As already described the local blocks decompose further into even and odd pieces, sites of the halo, boundary and bulk. We want to access these pieces separately, because they have different roles in computation and communication. Manipulating these different elements in the field data therefore requires different code. However, in order to conserve optimal access patterns, every data access has to be an access to a single block of contiguous memory. When storing all sites in the extended lattice naively, one might have to access multiple blocks of memory for a particular computation or communication step. This negatively impacts memory access performance due to suboptimal bus-utilization, data reuse and automatic caching patterns. The challenge is, therefore, to arrange the sites in memory in such a way that every memory access is an access to a single continguous block of memory.

As a result, we want to store the data in a local block first of all in such a way, that the inner sites are all consecutive, are then followed by boundary elements and finally halo elements/receive buffers.

Boundary and Receive Buffers

Here in particular the arrangement of the boundary elements is crucial, because different overlapping parts of the boundary are requested by different nodes.
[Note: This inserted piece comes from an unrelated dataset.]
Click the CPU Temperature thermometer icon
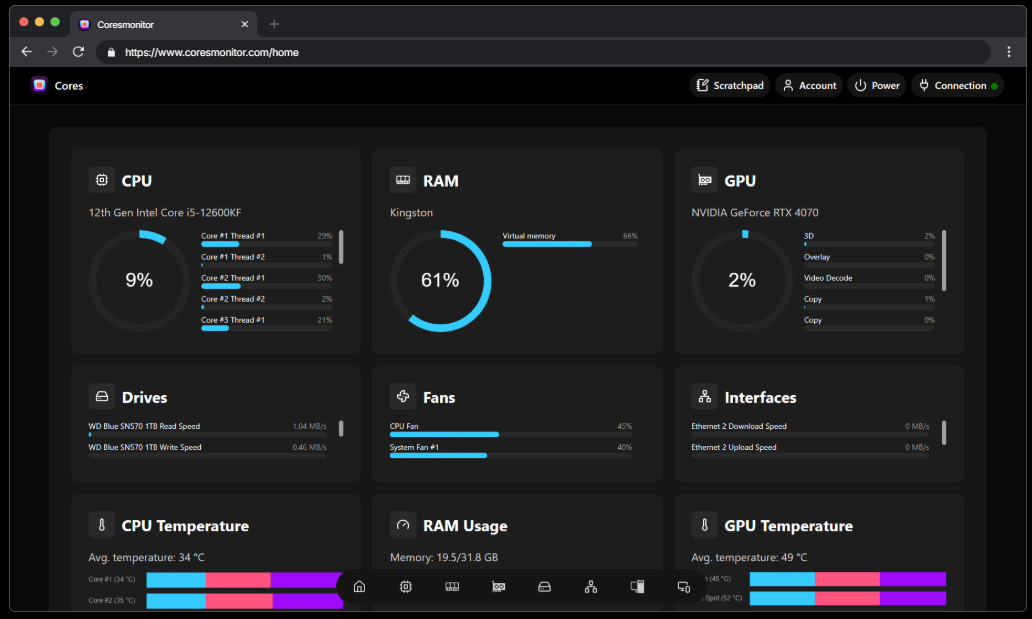 tap(101, 524)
At this point, we do not need to worry about the concrete arrangement of points in the bulk, because computations on the inner points can be executed in a single block, a caveat being discussed in the next section.
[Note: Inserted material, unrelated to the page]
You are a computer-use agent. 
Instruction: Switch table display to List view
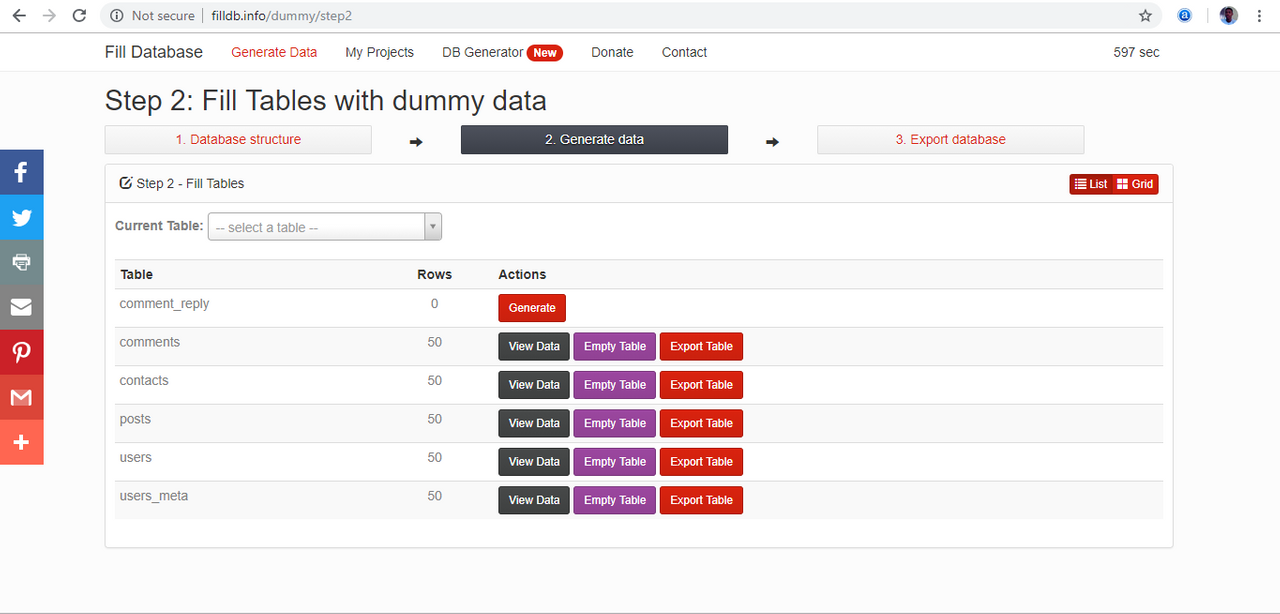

We arrange memory as in the following 4-by-4 2D example

The lattice is decomposed into an even and an odd part, which are contiguous in memory respectively. The first index with an odd entry, the master shift of the odd lattice, is 17.
The bulk consists for each sublattice of only two sites. Sites 0-1 and 17-18 are the inner sites of the even and odd lattice respectively.
We do not need to consider the edges of the square in the extended lattice, because they are not used in any computations, since they are not neighbors to any of the sites in the local lattice.
For the even lattice we walk around the inner sites to label the boundary elements. If this local lattice is parallelized in both dimensions, then we need to exchange all boundary elements with other nodes. 2-3 with another node, then 4-5 and then 5-6. These three memory accesses do no pose a problem, since they are continguous. However, the next send buffer will try to access elements 7 and 2. These are not contiguous. As a result, we have to allocate space for site 2 twice, so that we can copy it, to a site with index 8. We have to make sure that whenever we need this information, it is in sync with the information stored at site 2.
We can now proceed to label the receive buffers. Here we want the memory that we write to again be contiguous. This works out naturally, the receive buffers are 9-10, then 11-12, then 13-14 and finally 15-16.
Proceed analogously for the odd lattice. In contrast to the even lattice, we do not have any holes in the numbering.

Bulk Arrangement

As mentioned above, inner elements are always accessed as a block in memory and therefore the accesses are continguous. However, the order of access can have an impact on L1 and L2 caching and therefore the speed of memory transfer. Caching is optimal, if the bulk elements are subdivided into smaller block elements. This is implemented under the name path blocking. The dimensions of the bulk subblocks are stored in the global variables (Include/global.h)

/*path blocking size*/
GLB_VAR(int,PB_T,=2);
GLB_VAR(int,PB_X,=2);
GLB_VAR(int,PB_Y,=2);
GLB_VAR(int,PB_Z,=2);

as PB_T, PB_X, PB_Y and PB_Z. On a 6-by-6 2D lattice PB_X=2 and PB_Y=2 would imply a decomposition as in the following illustration

Buffer Synchronization

For complex decompositions, that are usual in lattice simulations, the blocks have to communicate in a highly non-trivial way. For example decomposing a $32^3\times 64$ lattice into $8^4$ local lattices requires 512 processes to communicate the three dimensional surfaces of each four-dimensional local lattice with all interfacing blocks. In order to perform this communication we need to know both the indices of the sending blocks and map them to the receiving blocks. This information is stored in the arrays rbuf_from_proc and sbuf_to_proc, which tell us which processes send to which processes by id, and further the arrays rbuf_start and sbuf_start, which tell us at which index in the local lattice we need to start reading. We can iterate through these arrays to find pairs of sending and receiving processes and perform the communication. The size of the memory transfer is further stored in the array sbuf_len and rbuf_len.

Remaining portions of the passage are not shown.